§ WORK TASK: Using the records below, give again exactly the lines from the line that contains "For every named" through the line that contains "Return Policy", both ends included, and only those.

§ INPUT DATA:
....
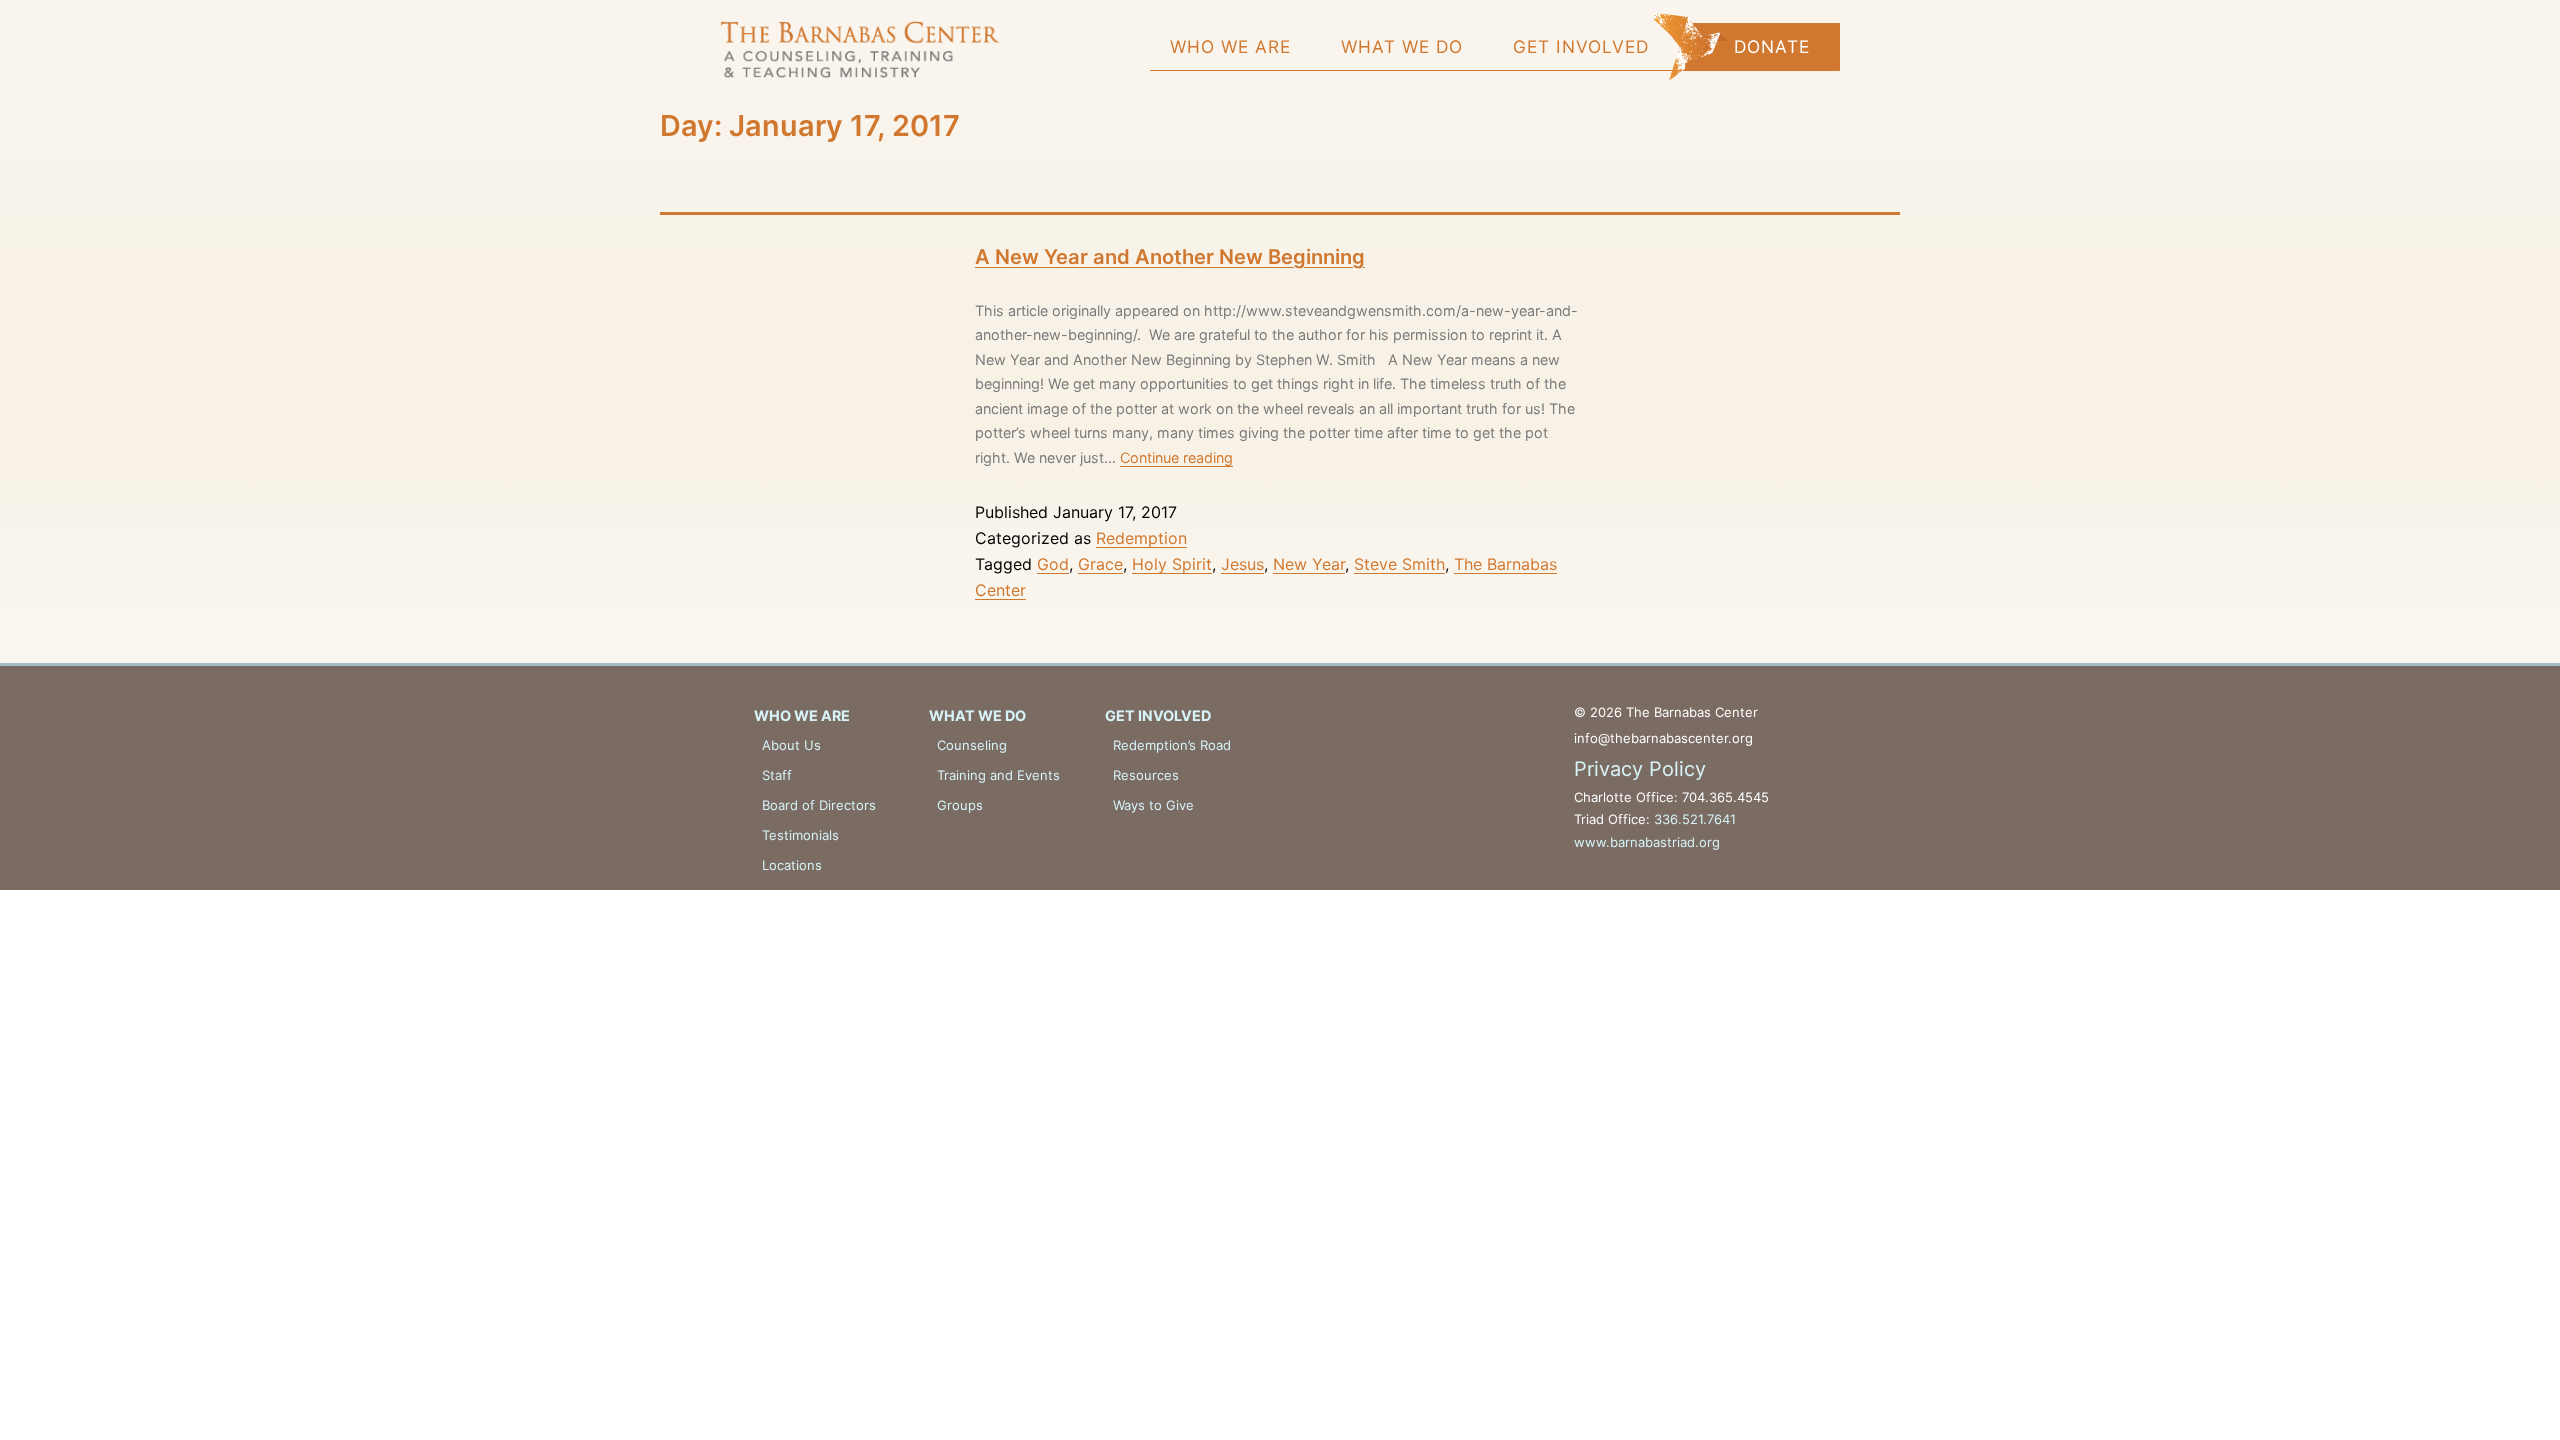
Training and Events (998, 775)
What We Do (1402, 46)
....
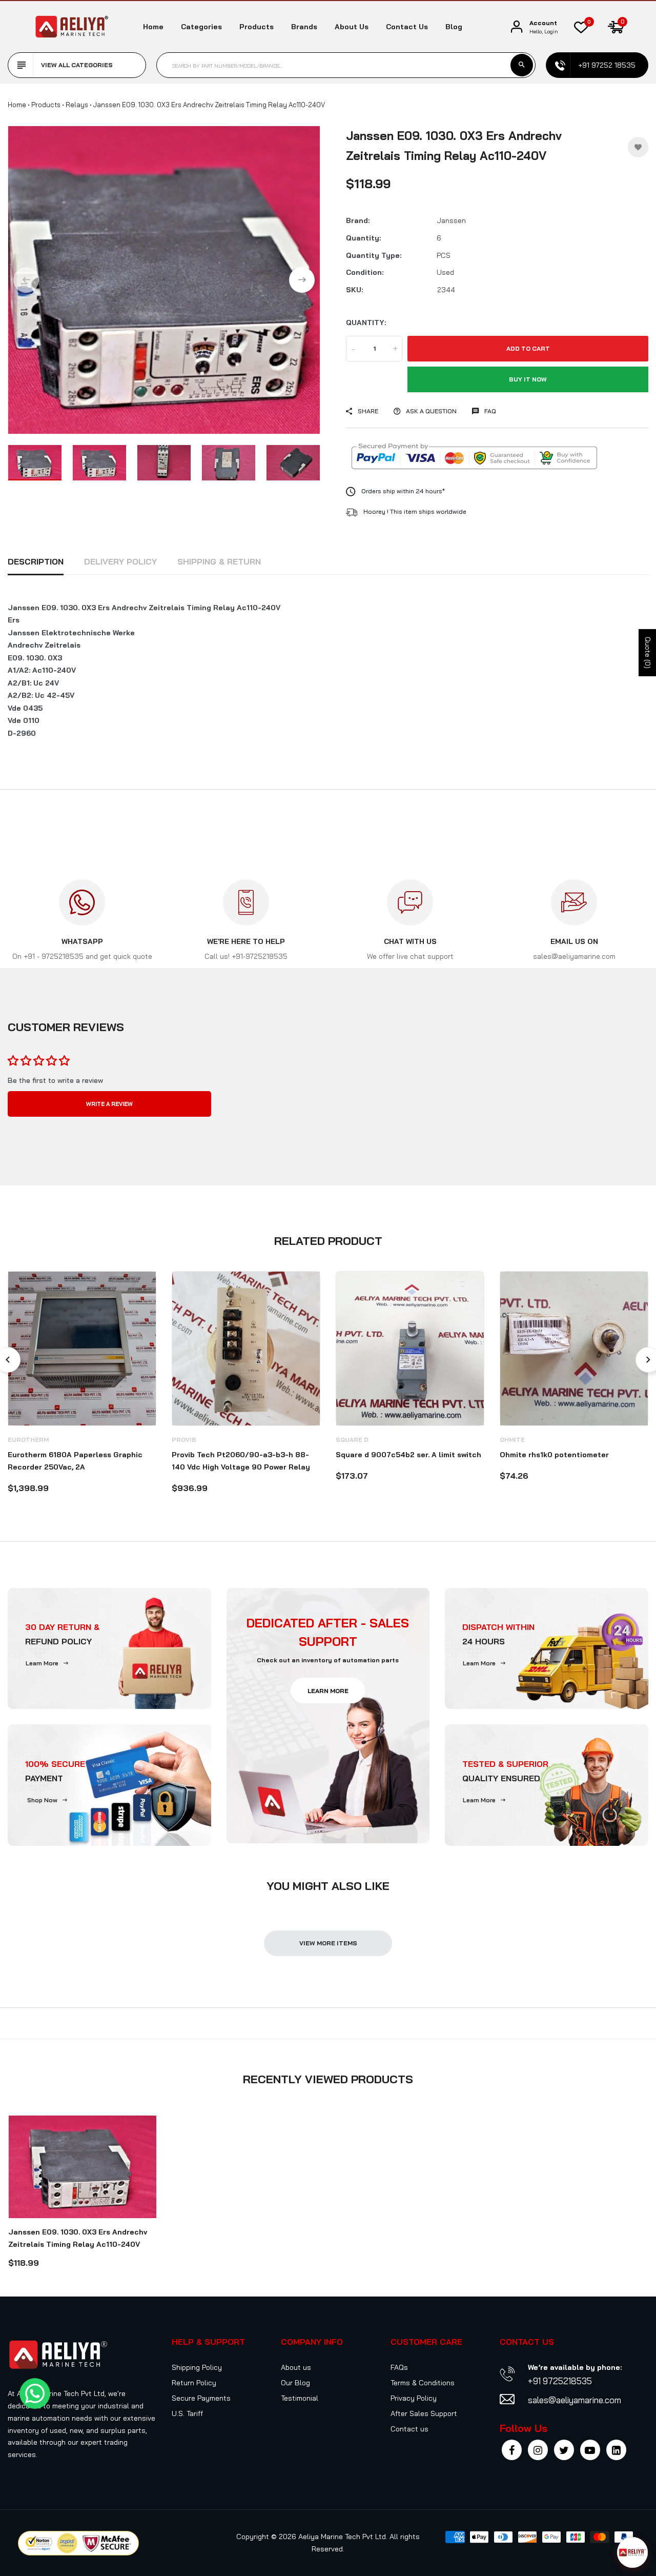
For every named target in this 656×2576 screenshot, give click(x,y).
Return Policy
....
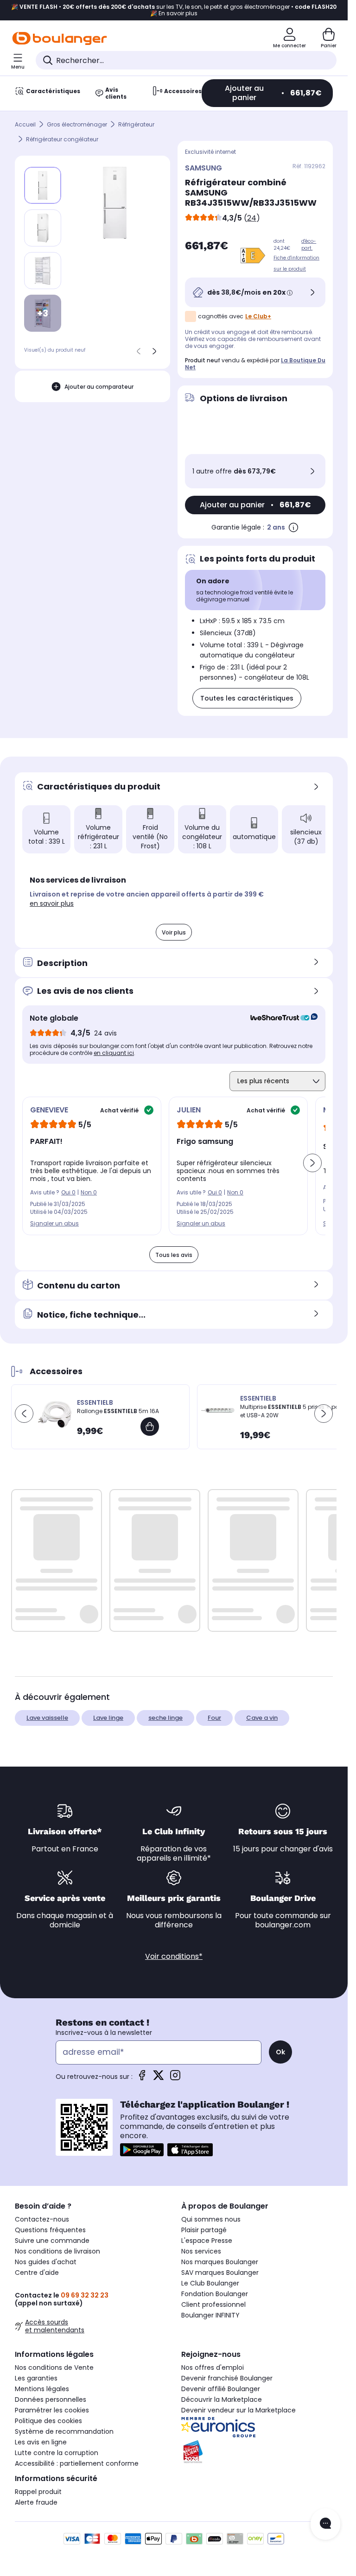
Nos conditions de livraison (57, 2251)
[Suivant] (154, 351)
....
§ EXERCISE ANSWER:
For every named target in this 656×2576 screenshot, give click(x,y).
Return Policy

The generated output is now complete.